= SHORT EXERCISE =
Please translate this sentence from the movie review below into Spanish: "Stagnation meets anxiety, which then causes resistance."
** Start of DOCUMENT TEXT **
REVIEW: Neighbors 2: Sorority Rising

18 05 2016

There’s a time in a person’s life when they feel like they lag behind everyone else their own age. More people seem to progress to that next echelon of adulthood with each passing day. Stagnation meets anxiety, which then causes resistance. And a kind of paralysis sets in.

Well, maybe “time” should be plural. The above scenario describes the world in”Neighbors 2: Sorority Rising” that greets both Zac Efron’s Teddy Sanders after college and Seth Rogen’s Mac Radner after his wife (Rose Byrne’s Kelly) announces her pregnancy with their second child. Each has made small steps towards some kind of maturity while still feeling like their phoning it in prohibits them from leveling up in life.

If the first “Neighbors” was about finding humor and truth in the irreconcilable differences between fraternity guys and family men, then the sequel pivots to finding heartfelt connections that can be forged between ludicrous antics over shared feelings of inadequacy and ineptitude. More than the pure humor value of the original’s Abercrombie-set epilogue, Teddy and Mac forge a more durable bond here over a shared interest in shutting down the insurgent Kappa Nu sorority that set up next door.
** End of DOCUMENT TEXT **
** Start of PROVIDED DATA **
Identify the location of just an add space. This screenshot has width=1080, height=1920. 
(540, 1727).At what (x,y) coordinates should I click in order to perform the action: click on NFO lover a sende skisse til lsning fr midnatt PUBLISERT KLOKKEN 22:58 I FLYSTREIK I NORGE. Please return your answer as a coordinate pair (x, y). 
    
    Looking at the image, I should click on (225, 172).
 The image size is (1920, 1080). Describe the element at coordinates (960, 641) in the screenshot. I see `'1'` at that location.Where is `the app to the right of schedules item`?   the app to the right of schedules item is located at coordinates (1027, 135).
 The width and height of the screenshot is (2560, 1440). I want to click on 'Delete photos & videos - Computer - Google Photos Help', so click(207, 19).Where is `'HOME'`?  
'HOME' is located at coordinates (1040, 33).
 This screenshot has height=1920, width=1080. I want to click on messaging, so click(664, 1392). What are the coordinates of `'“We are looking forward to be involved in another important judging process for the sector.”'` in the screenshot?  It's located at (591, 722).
** End of PROVIDED DATA **
= WRITTEN ANSWER =
El estancamiento se topa con la ansiedad, lo que a su vez provoca resistencia.